President-elect Donald Trump is stacking the Department of Health and Human Services with people who are poised to favor the health fantasies of the rich. It started with the nomination of Robert F. Kennedy Jr.—an environmental lawyer with a history of promoting anti-vaccination conspiracy theories—to head the department. Then, Trump tapped Janette Nesheiwat, a Fox News contributor who peddles vitamins, for surgeon general; Marty Makary, who opposed vaccine mandates and supported natural immunity during the COVID-19 pandemic, for Food and Drug Administration (FDA) commissioner; and Dave Weldon, who has championed the idea that vaccine preservatives contribute to the rise of autism (they do not), for director of the Centers for Disease Control and Prevention. These picks do not inspire confidence. Under Kennedy's leadership, we will see a push for more individual empowerment—the kind only afforded to those with economic means.
Trump said he would let Kennedy "go wild on health." This is alarming because Kennedy's beliefs on health are... wild. Kennedy has expressed interest in revisiting vaccine recommendations, removing fluoride from water, rolling back research on infectious diseases, and overhauling the FDA. Between his support for vaccine choice and relaxing access to substances with questionable benefits, it is clear that he leans in favor of increasing individual health decisions. After some of these measures have been undone, individuals will have to be more vigilant and assume greater risks when navigating their health care. While this sort of individualism in the realm of public health is most harmful to low- and middle-class people, those least able to exercise choice, it is ultimately bad for everyone.
Kennedy's vision for "Making America Healthy Again" hopes to increase individual choice, which effectively translates to individual responsibility. However, one's ability to take responsibility is constrained by economic resources. Socioeconomic status is inversely correlated with morbidity and mortality. Unsurprisingly, money and education are protective. Those with more money and education have more opportunities to reduce risk of disease and maintain good health. Kennedy's plans to ramp up food regulation (motivated in part by ideology and pseudoscience), for instance, will likely increase the cost of groceries and make it harder for Americans to buy food. Even among those with the means, health individualism is burdensome and does not guarantee better health.
I am a medical sociologist who spent three years studying people who have long aligned with Kennedy, sharing many of his beliefs—they are parents of autistic children and allies who are convinced that vaccines and other environmental "triggers" contribute to autism. The debunked vaccine-autism link appeals to them because it suggests that autistic children can "recover" with the right combination of food, supplements, and experimental therapies. Here, parents find hope in the darkness of vaccine fear and confidence in their consumer power.
Although the parents I studied are better resourced than most other Americans, they take on enormous risks and debt when they experiment with products that are not FDA approved. Parents spend countless hours doing their own "research" on efficacy and thousands of dollars on substances and devices that are not evidence-based (one mother sold her house and accrued $125,000 in credit card debt). Parents' desire for less government regulation and oversight ironically stems from a lack of universal health care and adequate social safety nets to protect the most vulnerable Americans. It is in this context that they make risky health decisions in hopes that their disabled children could become more "typical" and better able to survive a neoliberal world. What we need as a country are population-level efforts to improve everyone's well-being.

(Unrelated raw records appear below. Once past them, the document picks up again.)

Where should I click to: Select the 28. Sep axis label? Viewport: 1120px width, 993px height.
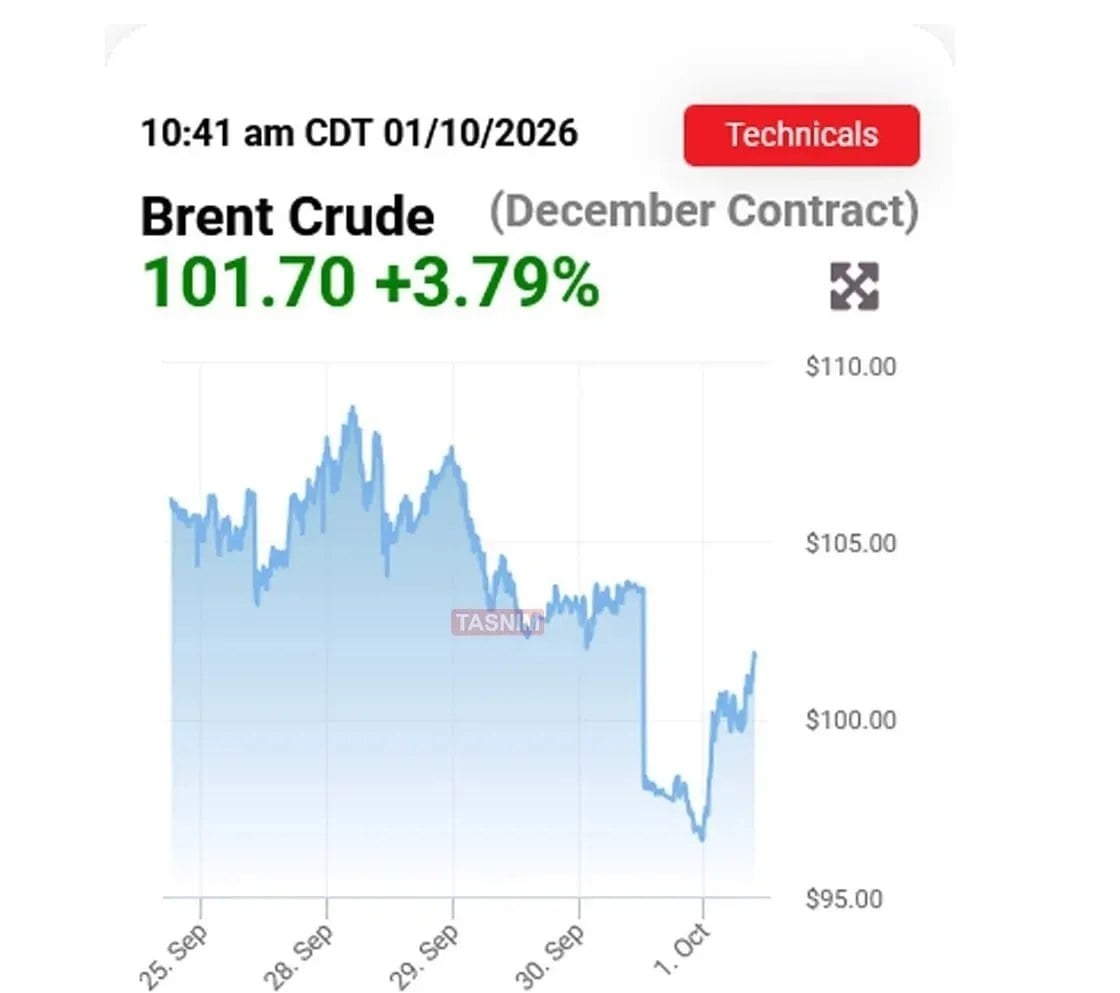[x=299, y=956]
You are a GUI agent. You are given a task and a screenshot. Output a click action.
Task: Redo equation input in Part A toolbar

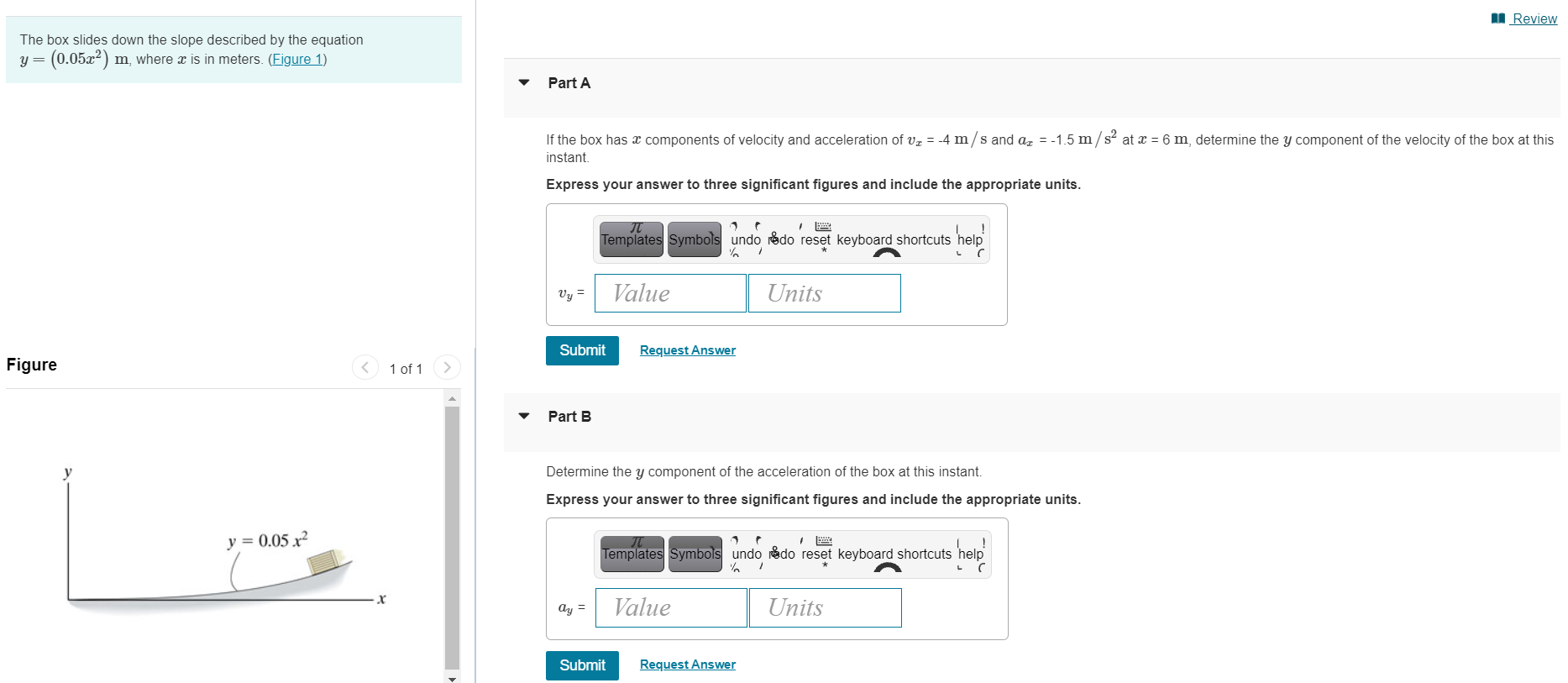(781, 239)
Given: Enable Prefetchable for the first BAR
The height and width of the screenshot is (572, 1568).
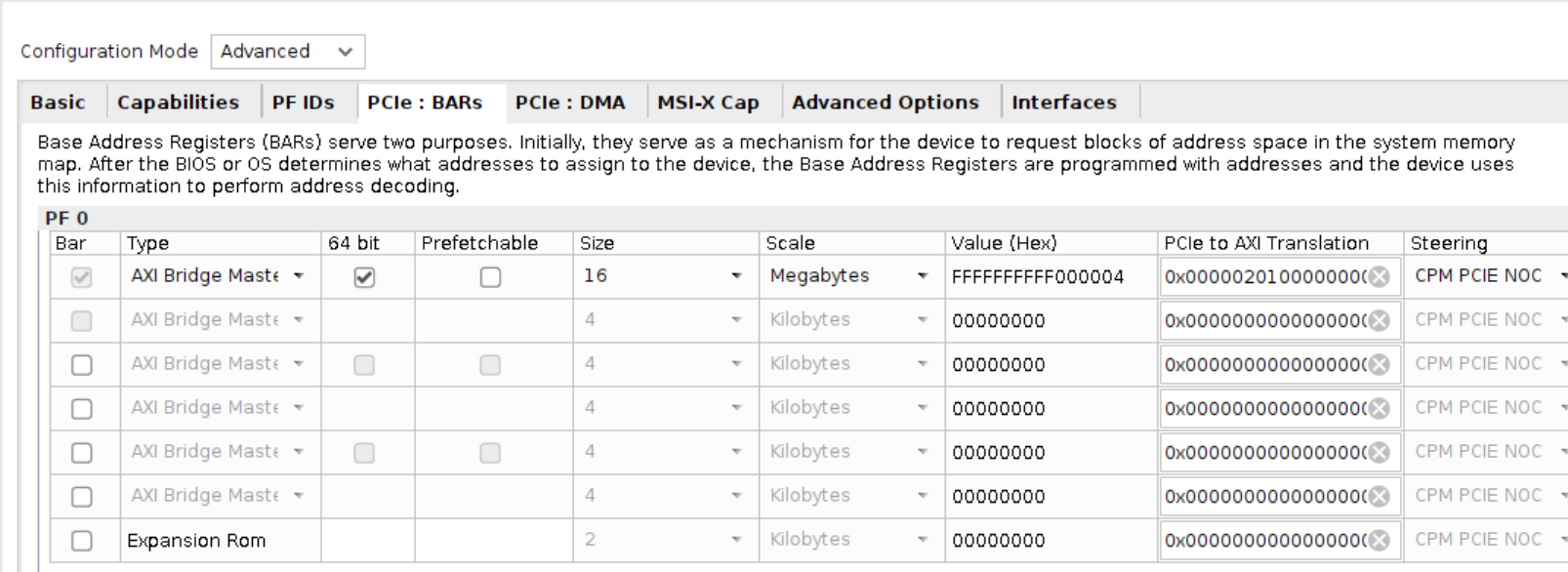Looking at the screenshot, I should 490,277.
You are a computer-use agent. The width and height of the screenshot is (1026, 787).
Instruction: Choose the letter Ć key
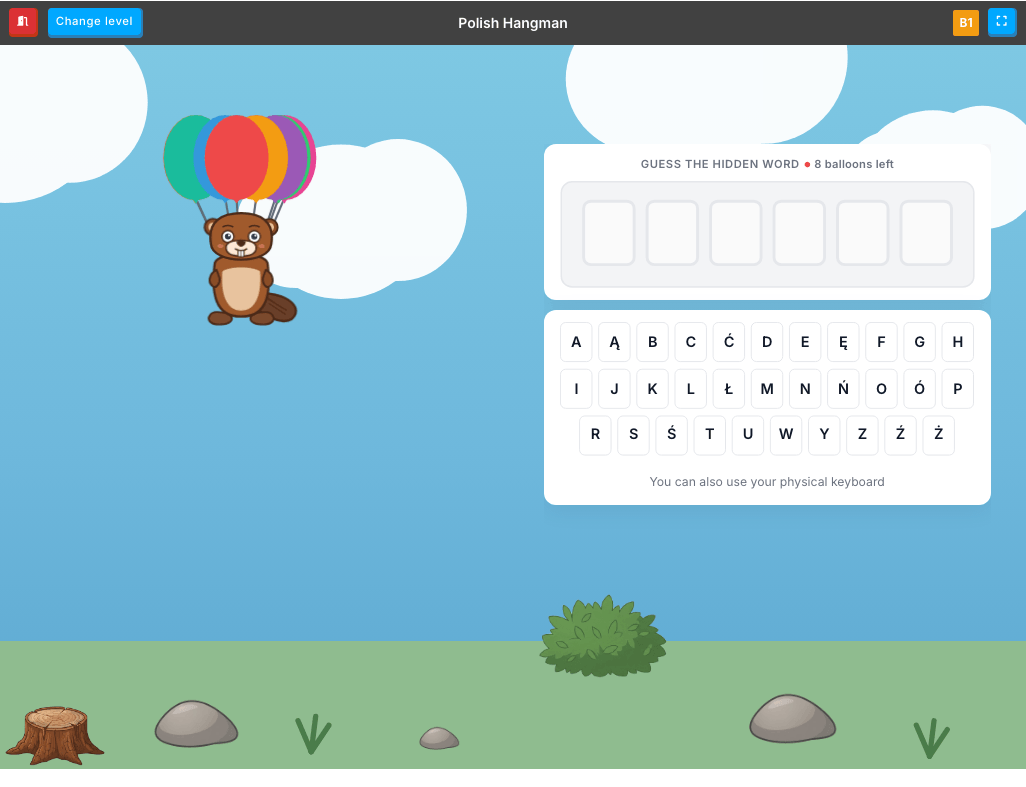(729, 341)
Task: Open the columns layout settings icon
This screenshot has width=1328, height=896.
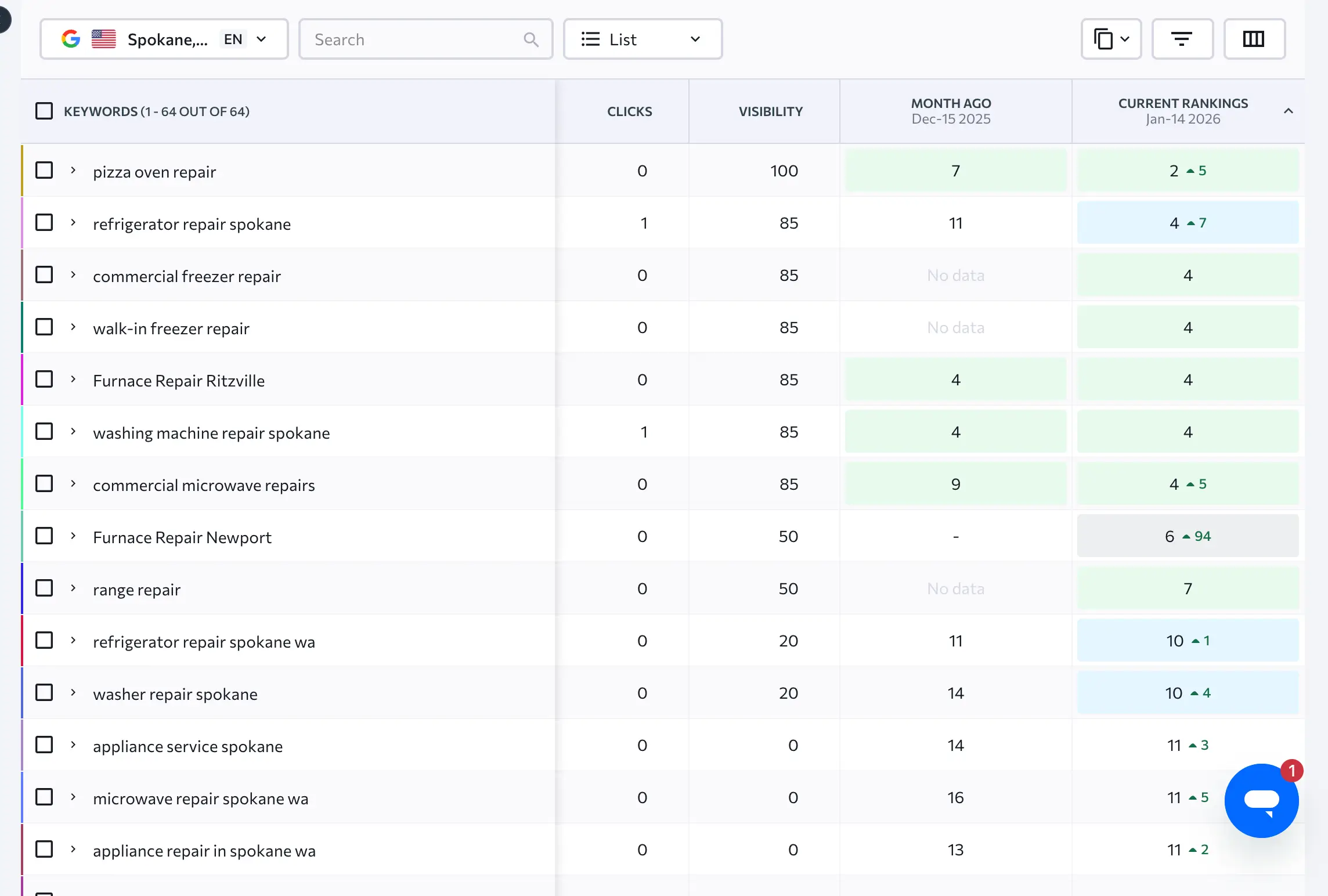Action: click(x=1254, y=39)
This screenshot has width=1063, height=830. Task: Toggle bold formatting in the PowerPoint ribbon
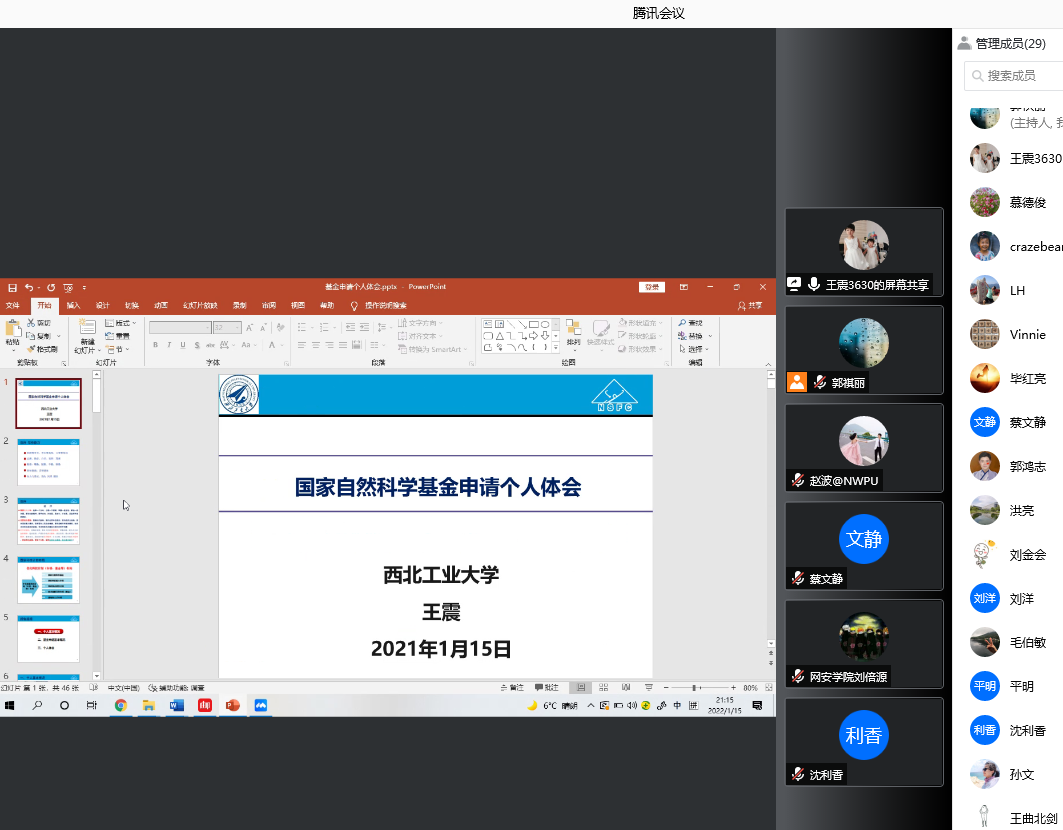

When it comes to improving public health, we cannot keep privileging personal preference. Individual health is inseparable from population health. As we all had to learn during the COVID-19 pandemic, no individual, no matter how rich, can fully insulate themselves from the world around them. The U.S. failed to control the virus because we prioritized individualism at a time when our survival depended on collective action. Some resisted mandates to shelter in place and mask in public, placing their preferences over the safety of others. Then, when vaccines finally became available, skepticism and misinformation slowed efforts toward reducing transmission. Rich or poor, everyone was affected by the U.S.'s devastatingly inadequate response to COVID. Now, with mounting concerns about the transmission of avian flu, we might be tested again. As sociologist Andrew Szasz argued, insulating ourselves does not actually work and the delusion that it could will lead to complacency.
Kennedy's promotion of consumer choice may sound appealing—especially to those who believe they have choice—but it will ultimately endanger everyone. From what we already know about his beliefs and stated plans, Kennedy is not suited to lead the health department.
Catherine Tan is an Assistant Professor in Sociology at Vassar College. She is the author of Spaces on the Spectrum: How Autism Movements Resist Experts and Create Knowledge, published by Columbia University Press (January 2024).
The views expressed in this article are the writer's own.